Dans ma région, le mistral peut mettre en mouvement et refroidir de grands volumes d’eau, les poissons gagnant alors les zones profondes où la température est plus stable. Il n’est pas rare de trouver de beaux gardons par exemple, à mi-hauteur, faisant un peu le yoyo sur une cinquantaine de centimètres à la recherche de confort, ou positionnés simplement dans un courant porteur de nourriture.
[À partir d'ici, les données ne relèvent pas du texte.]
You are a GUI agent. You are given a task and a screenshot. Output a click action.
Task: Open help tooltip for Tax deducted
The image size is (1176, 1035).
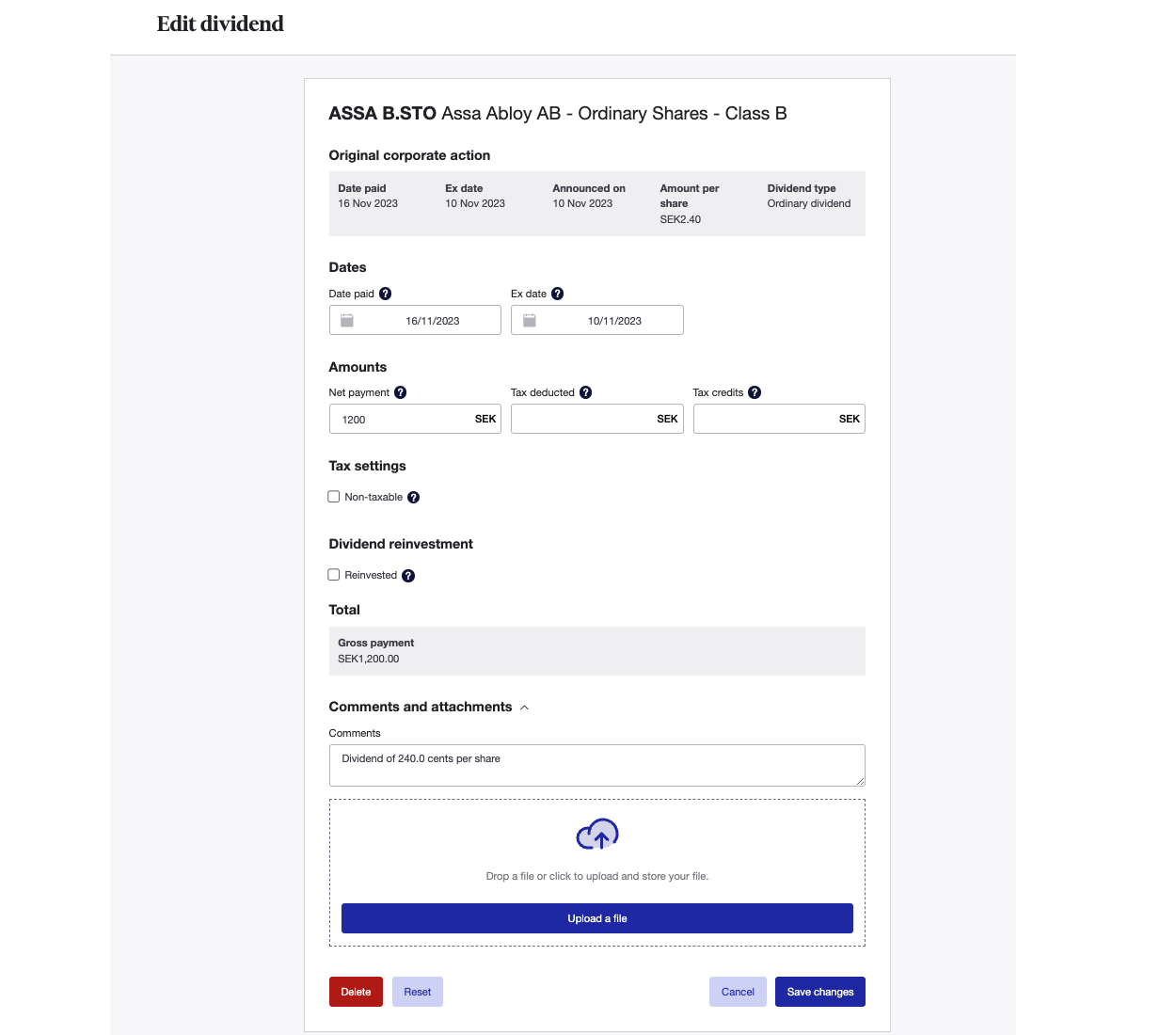(x=586, y=392)
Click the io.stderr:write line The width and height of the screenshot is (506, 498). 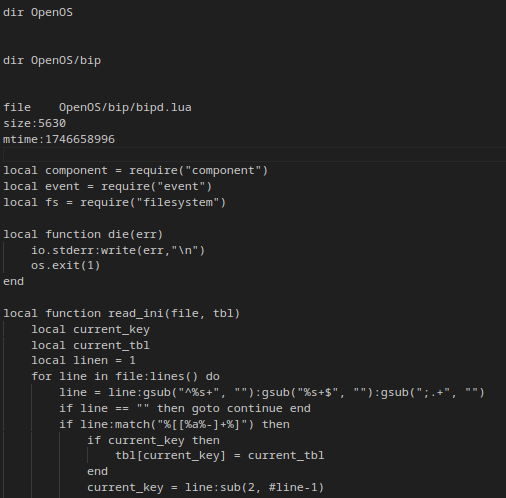[x=118, y=250]
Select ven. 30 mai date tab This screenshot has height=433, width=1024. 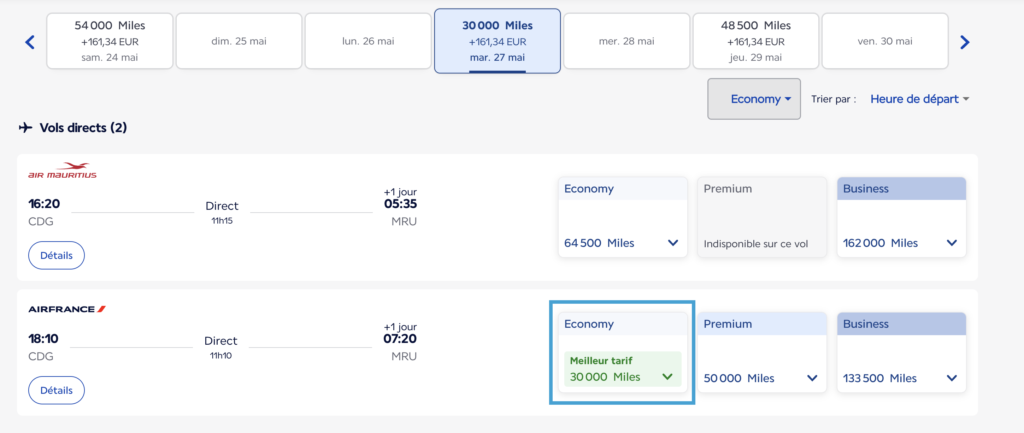pos(885,41)
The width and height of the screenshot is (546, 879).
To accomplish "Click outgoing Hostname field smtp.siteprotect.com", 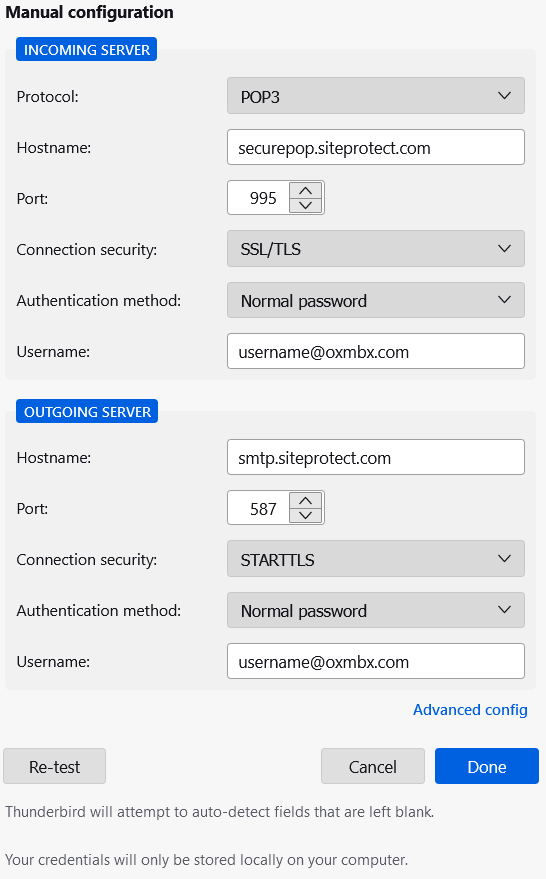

Le truc, c’est donc de parvenir à les attraper à la bonne hauteur, là où ils se nourrissent.
Un sondage minutieux
Aujourd’hui, c’est sur le lac du Parc des Libertés, à Avignon (voir encadré) que j’ai décidé d’en découdre. Au vu des berges abruptes et rocailleuses, j’imagine que la pente continue ainsi, loin sous l’eau. Il va me falloir sonder avec précision pour définir ma zone d’amorçage. Pas la moindre trace de vent sur le lac, ni courant de fond ni dérive aujourd’hui, j’opte pour une canne de 3 m, d’action douce en pointe. Un petit feeder métallique à plombée terminale lancé à droite, à gauche, plus loin, plus près, va me permettre de repérer d’éventuels rochers accrocheurs mais surtout une zone la plus profonde et la plus plate possible pour y déposer mes cages d’amorçage. Grâce à la tresse, je perçois dans le poignet tout ce qui se trouve sur le fond qui semble assez limoneux. Quelques feuilles mortes, vestiges de l’automne, remontent avec la cage mais rien de bien gênant. La bordure immédiate, jonchée de pierres, est impêchable avec cette technique et il me faut allonger mes lancers à 25 m (distance mesurée entre deux piquets) pour trouver les 6 m d’eau, profondeur maximale du lac.
Fixer les poissons
Ma zone d’amorçage étant définie, il est temps de parfaire le mouillage des farines, mises à gonfler à peine arrivé au bord de l’eau. En hiver, pour ce type de pêche profonde, j’aime mouiller l’amorce au plus tôt afin de faire gonfler l’ensemble des particules. Il faut qu’elles soient gorgées d’eau pour ne pas s’éparpiller dans la colonne. Cela ne dérangerait certes pas les gardons de monter 3 m plus haut pour s’en repaître, mais ce serait vite fastidieux et pas très cohérent de prendre les poissons ici et là, entre deux eaux, à la descente. Mon but, au contraire, c’est de les fixer sur le fond. Bien mouillée, mon amorce (voir encadré), sans être trop poisseuse, reste dans la cage le temps de la descente pour s’ouvrir rapidement sur le fond. À cette époque de l’année, il serait difficile de faire l’impasse sur le fouillis et les vers de vase. En quantité raisonnable, un quart de litre, j’ai tout de même de quoi bien démarrer ma pêche. Quelques pinkies rouges pour l’amorçage et le rappel, des gozzers pour changer de couleur et c’est parti ! Pour cet amorçage, j’essaye d’être discret, précis et rigoureux. Mon petit pole feeder medium de 30 g suffit largement pour descendre rapidement et éviter d’éparpiller esches et amorces dans toute la colonne d’eau.
Attentif !
Après avoir rapidement déposé une dizaine de cages remplies de mon amorce, truffée de fouillis et de quelques pincées de pinkies, il est temps de passer à l’action. Pour pêcher, sachant que les gardons aiment les farines, je garde ma petite cage classique, installée sur un montage à plat (voir dessin).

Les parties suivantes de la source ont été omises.